There have been many important updates well as changes to some of the eligibility requirements.
(Current as of 11/4/2024)

Program Overview

The Tax Increment Finance Purchase Rehab (TIFPR) program is a City of Chicago initiative which uses Tax Increment Finance (TIF) funding as a forgivable loan to purchase and rehab vacant 1-4-unit residential properties within active TIF districts that have allocated money to be used for this purpose. The TIFPR is intended for long-term homeowner occupants. It is NOT to be used to fund investment, commercial or mixed-use properties.

The TIFPR “grant” can be used for up to 25% of the total project cost which includes the purchase price plus the rehab cost and closing costs. The vacant properties must require a minimum of $10,000 per unit.
The buyer must have a household income of 150% or less of the area median income (AMI) and intend to occupy the property.

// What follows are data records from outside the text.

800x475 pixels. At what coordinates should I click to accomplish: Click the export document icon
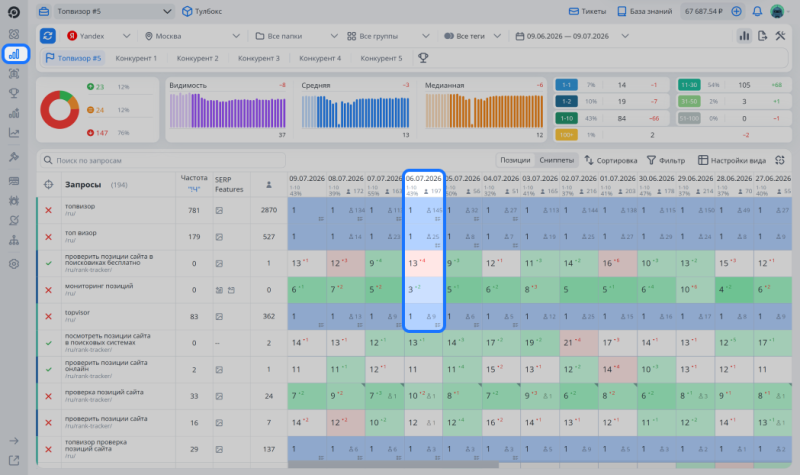pos(762,36)
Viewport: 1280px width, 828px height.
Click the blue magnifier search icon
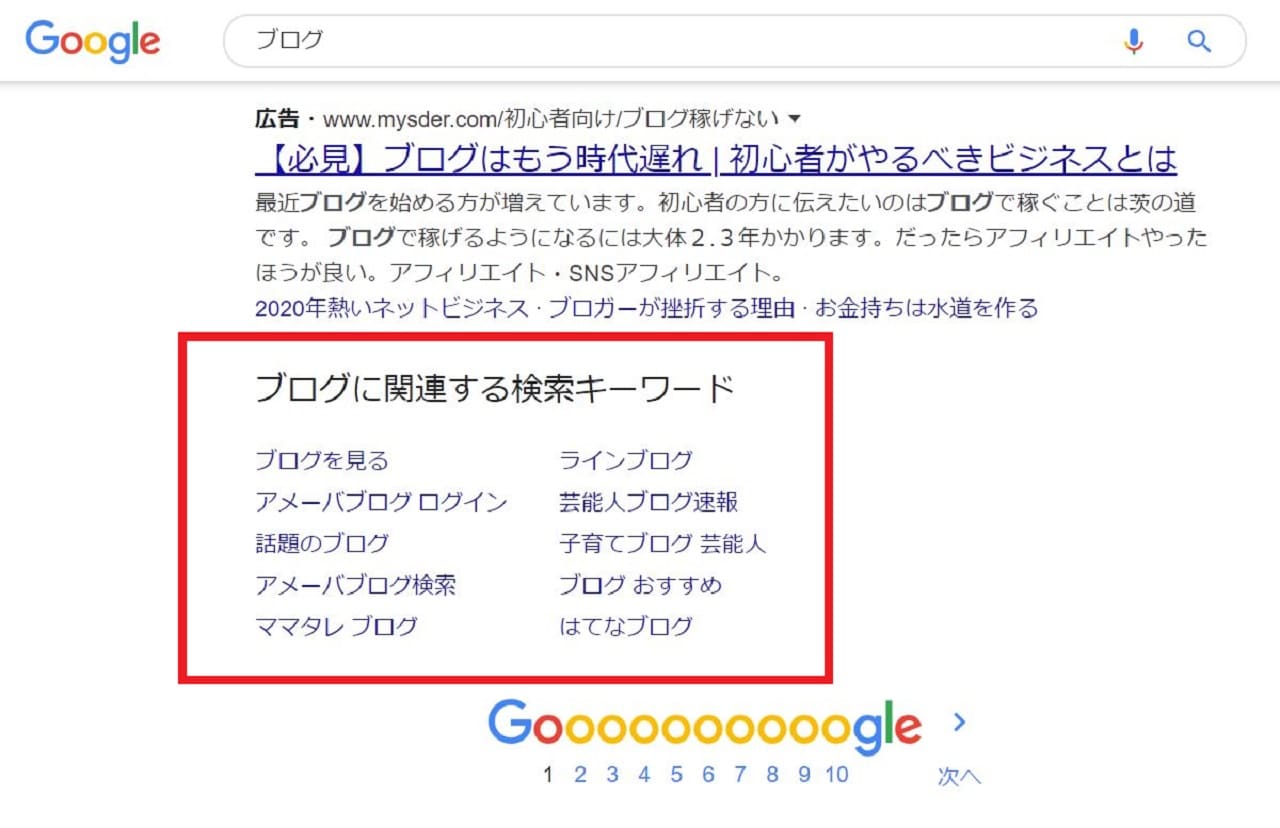click(x=1199, y=41)
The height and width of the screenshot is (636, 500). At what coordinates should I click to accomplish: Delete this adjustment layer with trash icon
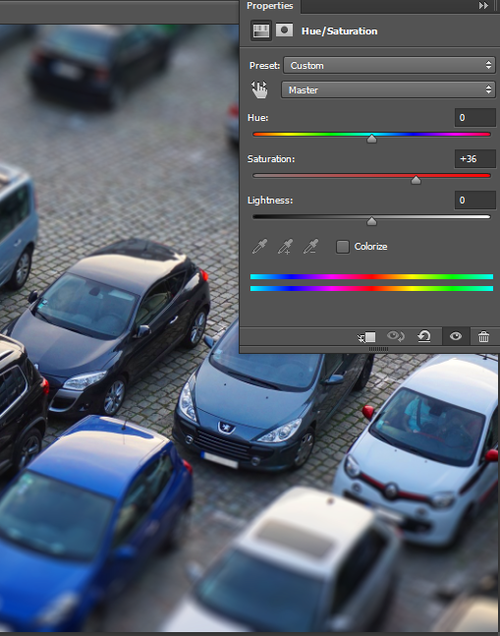(483, 337)
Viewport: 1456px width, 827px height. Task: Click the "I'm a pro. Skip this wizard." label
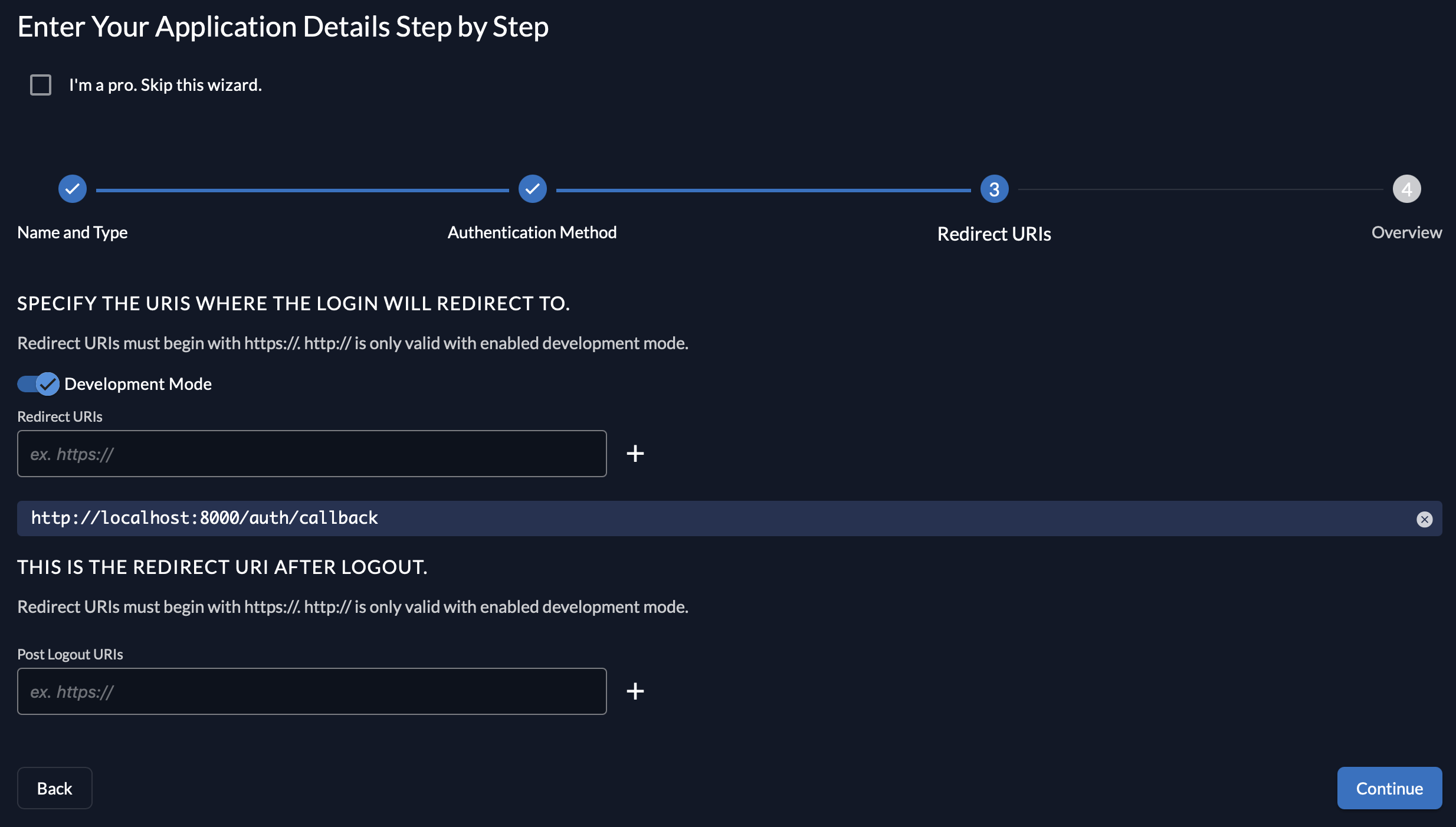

General Eligibility Requirements

To qualify, you must at minimum:

  • Be able to obtain a mortgage from our participating lender.
  • Demonstrate and certify that your total household income is at 150% or below the Area Median Income (AMI). See below income chart.
  • Provide a government issued ID for buyer and co-buyer.
  • Not owe money to the City of Chicago. Any debts must be resolved.
  • Project must be completed (occupied by owner) 180 days after closing.
  • Be willing to live in the property for 5-10 years based on amount of assistance or assistance will be recaptured when sold.
  • Please note that City of Chicago employees are not eligible for this program.
  • Property Eligibility:
    • Located in a participating TIF
    • Vacant for at least 1 month
    • Needs “substantial rehabilitation” defined as $10,000 or more per unit
  • Additional program requirements that must be met before closing:
    • Attend homebuyer education workshops: an 8-hour HUD certified homebuyer education workshop.
      Register by going here: https://nhschicago.org/education/
    • If available, attend a qualifying rehab workshop or seminar or complete an on-site walk through with an NHS construction specialist (after signed purchase contract); and
    • For those purchasing 2-4 unit properties you must attend a property management workshop or seminar.
      Register by going here: https://www.cicchicago.com/programs/property-management-training/

Income Eligibility

Area Median Income Chart:
Maximum eligible gross incomes are shown for household sizes in chart below.
Household Size Area Median Income Limits 2024 (Effective April 1, 2024)

Number Of People
In Your Household
150% AMI
1 Person $117,750
2 Person $134,550
3 Person $151,350
4 Person $168,150
5 Person $181,650
6 Person $195,150
7 Person $208,650
8 Person $222,000
9 Person $235,500
10 Person $249,000

See full chart here

Document Requirements

Identification

Illinois Driver’s License or State of Illinois photo identification card for both borrower and co-borrower.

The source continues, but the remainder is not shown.